Уже какой раз отказывается Володька от выпивки. То ли одалживаться не хочет, с деньгами-то у него туго, либо вообще потерял интерес к ней.
Восьмого марта Коншин позвонил Наташе на работу и сказал, что встретит ее и если она не возражает, то можно зайти ненадолго в кафе. Наташа насчет кафе ничего определенного не сказала, но против встречи не возразила.
Идя к Красным воротам, Коншин думал, что очень жаль, не может он рассказать ей обо всем том, о чем говорили они с Володькой, что, пожалуй, подожмет она отчужденно губки, скользнет похолодевшим взглядом и бросит пренебрежительно — опять, дескать, вы что-то изображаете… Да, не очень-то об этом поговоришь, и не только с Наташей. Держать это в себе придется, а тяжело, вышло же так, словно отошли они куда-то с Володькой в сторону и отделились своим знанием от других, которые пока ничего не знают… А вокруг-то идет обычная жизнь, вот у метро мимозу продают… Купил он несколько маленьких букетиков, преподнесет Наташе в честь праздника.
Наташу, может, и тронули букетики, но приняла она их с ироническим удивлением:
— Бог ты мой, даже цветочки.

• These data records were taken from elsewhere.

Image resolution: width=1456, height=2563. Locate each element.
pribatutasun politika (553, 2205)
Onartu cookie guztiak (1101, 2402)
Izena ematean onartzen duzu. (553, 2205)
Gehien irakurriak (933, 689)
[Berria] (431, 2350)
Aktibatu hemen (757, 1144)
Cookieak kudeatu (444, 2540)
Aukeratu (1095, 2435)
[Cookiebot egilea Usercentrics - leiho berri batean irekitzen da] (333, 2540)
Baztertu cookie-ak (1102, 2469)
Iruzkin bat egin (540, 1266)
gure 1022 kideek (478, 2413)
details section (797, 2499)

Что с вами случилось, Алексей?
— Сегодня же ваш праздник, — промямлил он.
Коншин заикнулся о коктейль-холле, но Наташа отвергла с ходу. Тогда, может, в кафе-мороженое, предложил он.
— Давайте просто пройдемся… Все-таки немного пахнет весной, — сказала она, хотя было пасмурно и слякотно.
Он осторожно взял ее под руку, опасаясь, что отдернет она ее и скажет «не надо», но сегодня она этого не сделала, и они пошли по Садовой вниз к Орликову…
— Вашей маме я, наверно, не очень показался? — сказал он как можно непринужденней.
— Честно говоря, не показались, — улыбнулась Наташа. — Правда, она сказала, что вы-то сами ничего, но вот ваша профессия…
— Профессия что… — он задумался. — А вот то, что через два года тридцать стукнет, а ни черта еще не сделано, даже не начато… А ведь в тридцать семь погиб Пушкин, в двадцать семь Лермонтов.
— Опять вы задираете нос! Даже как-то неловко, по-моему, вспоминать о них. Неужто, Алексей, нельзя жить просто, не выпендриваясь, не воображая из себя невесть что?
— Но для чего-то мы остались живыми?!
— Ах, вот что вас мучает, — усмехнулась она.
— Да. На войне мы брали выше себя!
— На войне, наверно, все брали выше себя, — резонно заметила она.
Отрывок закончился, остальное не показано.